A conferência constante de documentos, recibos e comprovantes, por exemplo, continua sendo uma das tarefas mais frequentes em muitas empresas.

Automação muda papel da área financeira

O estudo aponta a automação como uma das principais alternativas para reduzir a pressão sobre os profissionais e ampliar a capacidade estratégica das equipes.

Dados da consultoria McKinsey citados no relatório mostram que empresas com áreas financeiras altamente automatizadas conseguem dedicar até 60% mais tempo a atividades estratégicas em comparação com organizações que ainda operam predominantemente de forma manual.

A adoção de ferramentas tecnológicas permite automatizar tarefas repetitivas, reduzir retrabalho e melhorar a qualidade das informações utilizadas na gestão empresarial.

Com isso, os profissionais financeiros passam a atuar de forma mais analítica, concentrando esforços na interpretação de dados, na identificação de oportunidades e na formulação de estratégias para os negócios.

Inteligência artificial acelera transformação

A transformação digital também tem sido impulsionada pelo avanço da inteligência artificial.

Pesquisa da consultoria Gartner, citada no levantamento, mostra que 59% dos diretores financeiros (CFOs) já utilizam algum tipo de inteligência artificial em operações da área financeira.

A tecnologia vem sendo aplicada em funções como análise de dados, projeções financeiras, identificação de inconsistências e automação de processos administrativos.

Especialistas avaliam que a tendência não representa o desaparecimento de funções financeiras, mas uma mudança significativa no perfil dos profissionais mais valorizados pelo mercado.

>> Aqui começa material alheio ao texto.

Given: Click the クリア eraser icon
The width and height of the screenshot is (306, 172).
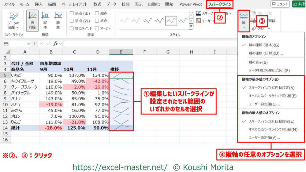Looking at the screenshot, I should [254, 28].
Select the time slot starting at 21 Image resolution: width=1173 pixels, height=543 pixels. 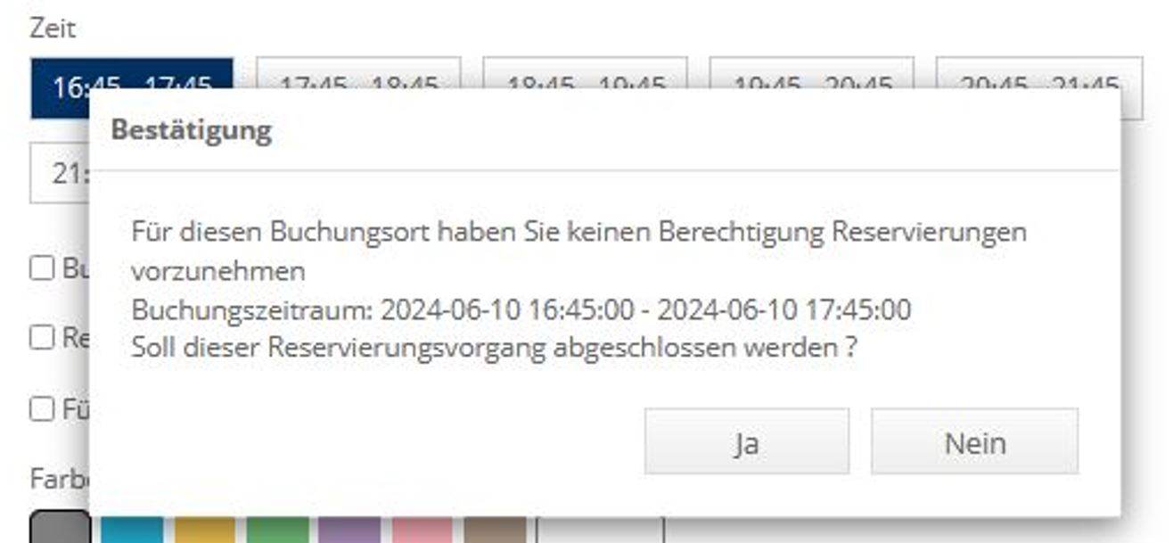pyautogui.click(x=60, y=173)
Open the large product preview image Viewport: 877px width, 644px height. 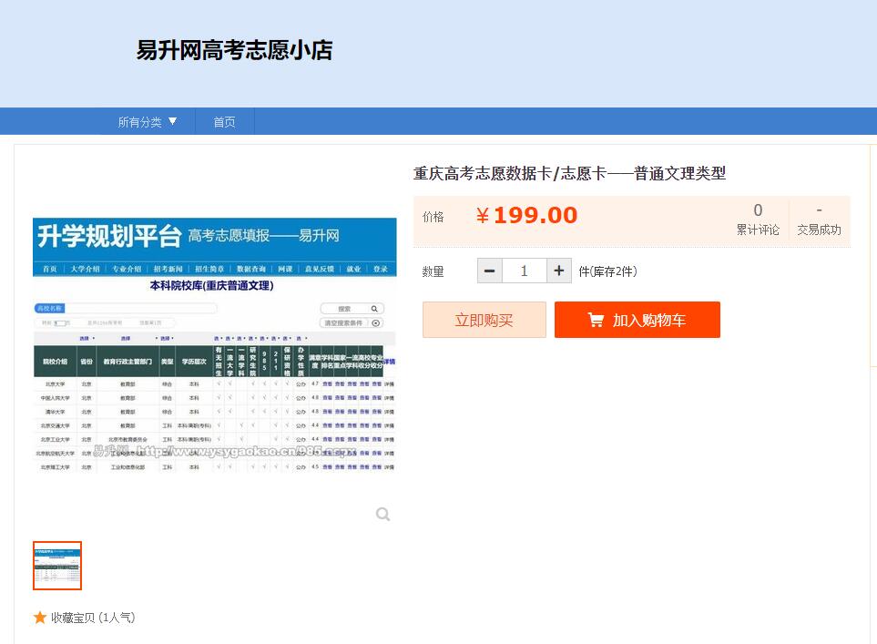pyautogui.click(x=214, y=344)
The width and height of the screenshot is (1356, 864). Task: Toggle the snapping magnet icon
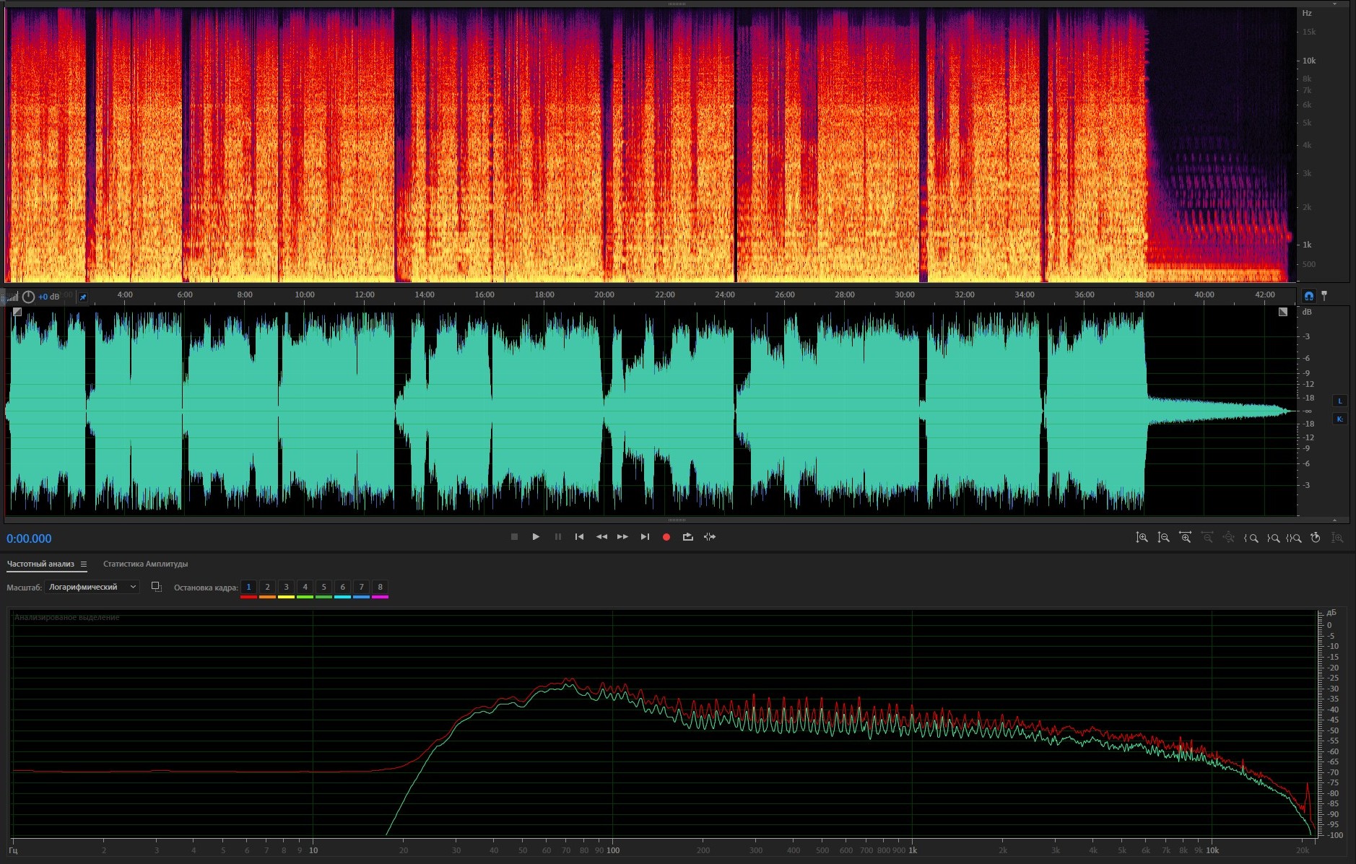[1309, 296]
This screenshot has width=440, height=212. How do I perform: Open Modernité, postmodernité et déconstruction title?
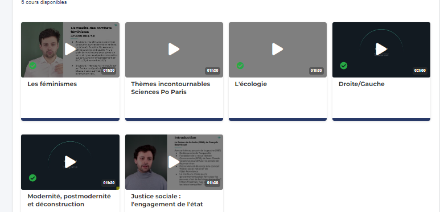[x=69, y=200]
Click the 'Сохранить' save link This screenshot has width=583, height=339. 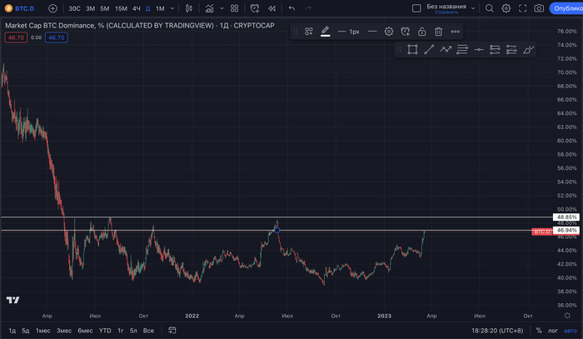(x=446, y=12)
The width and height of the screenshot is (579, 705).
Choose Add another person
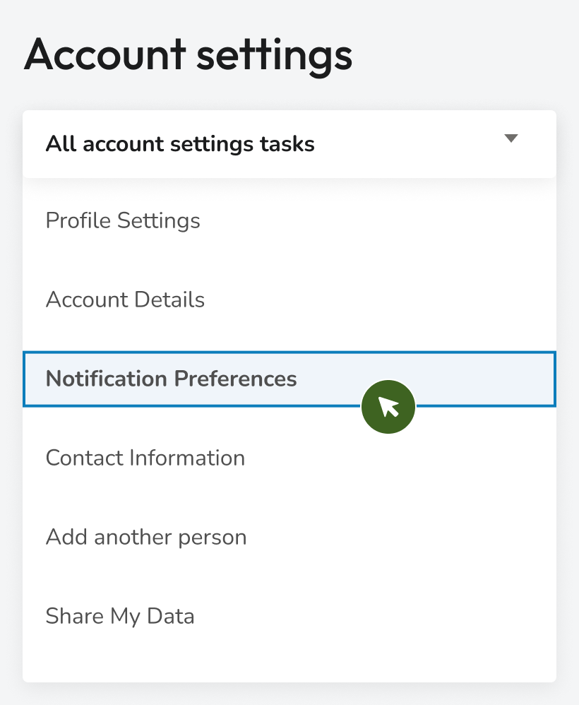145,537
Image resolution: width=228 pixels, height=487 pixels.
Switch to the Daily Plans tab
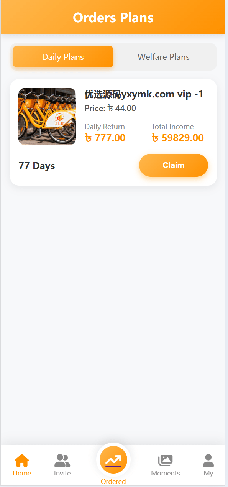point(63,57)
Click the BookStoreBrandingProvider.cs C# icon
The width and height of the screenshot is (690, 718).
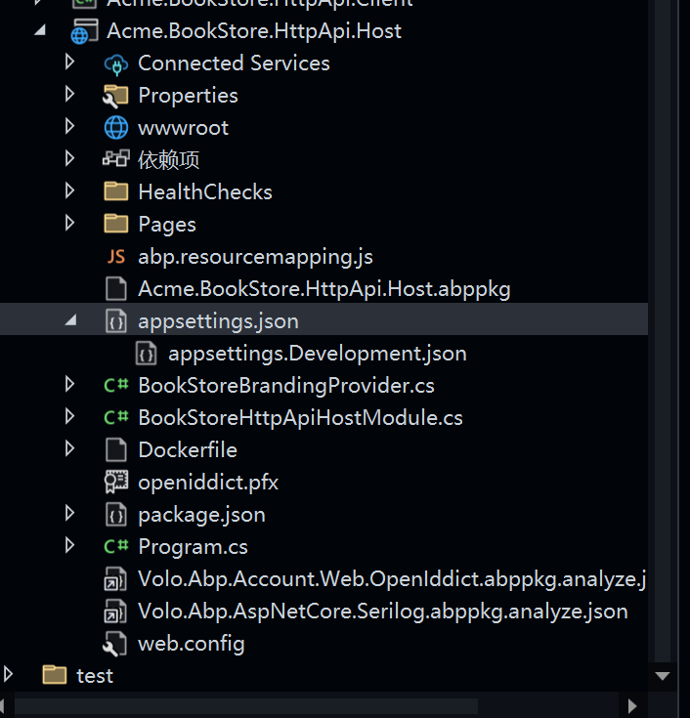click(x=116, y=386)
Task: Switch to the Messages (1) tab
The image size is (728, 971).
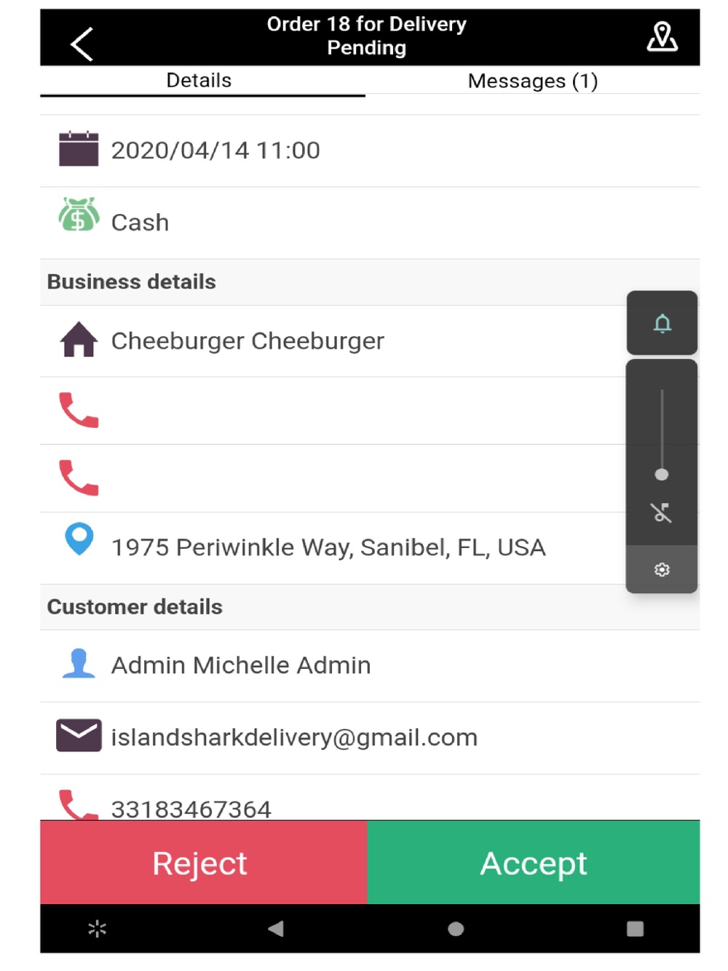Action: tap(533, 81)
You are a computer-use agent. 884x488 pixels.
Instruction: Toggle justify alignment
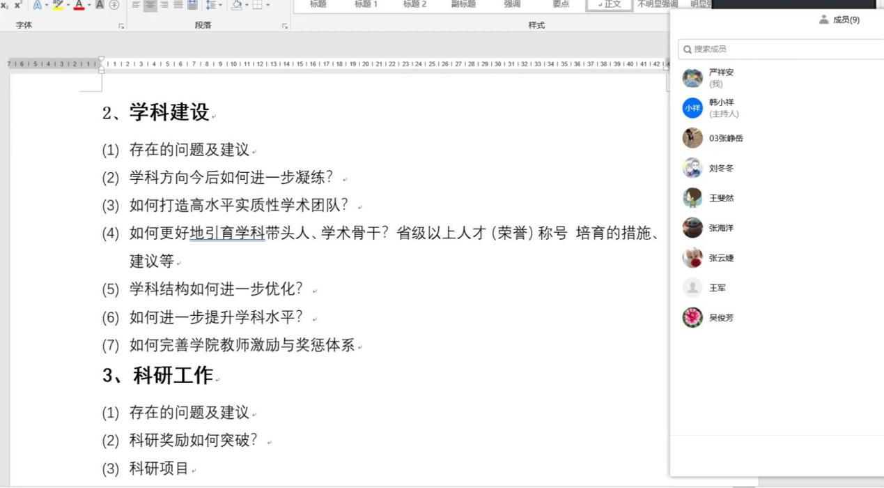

Competências ligadas à análise de dados, pensamento estratégico e tomada de decisão ganham espaço à medida que tarefas operacionais passam a ser executadas por sistemas automatizados.

Desafio vai além dos números

Além dos impactos na produtividade e na eficiência das empresas, o estudo chama atenção para um aspecto menos visível: o desgaste humano provocado por processos excessivamente burocráticos.

A sobrecarga acumulada, o retrabalho constante e a dificuldade de dedicar tempo a atividades de maior valor agregado afetam diretamente a satisfação dos profissionais e podem comprometer a qualidade das decisões financeiras.

Em um cenário de crescente digitalização, especialistas apontam que o desafio das empresas não é apenas investir em tecnologia, mas redesenhar processos para que as equipes financeiras consigam exercer um papel mais estratégico e menos operacional dentro das organizações.

A mudança, segundo o estudo, pode ser decisiva para aumentar a competitividade das empresas e melhorar a qualidade de vida dos profissionais responsáveis por administrar os recursos e a saúde financeira dos negócios.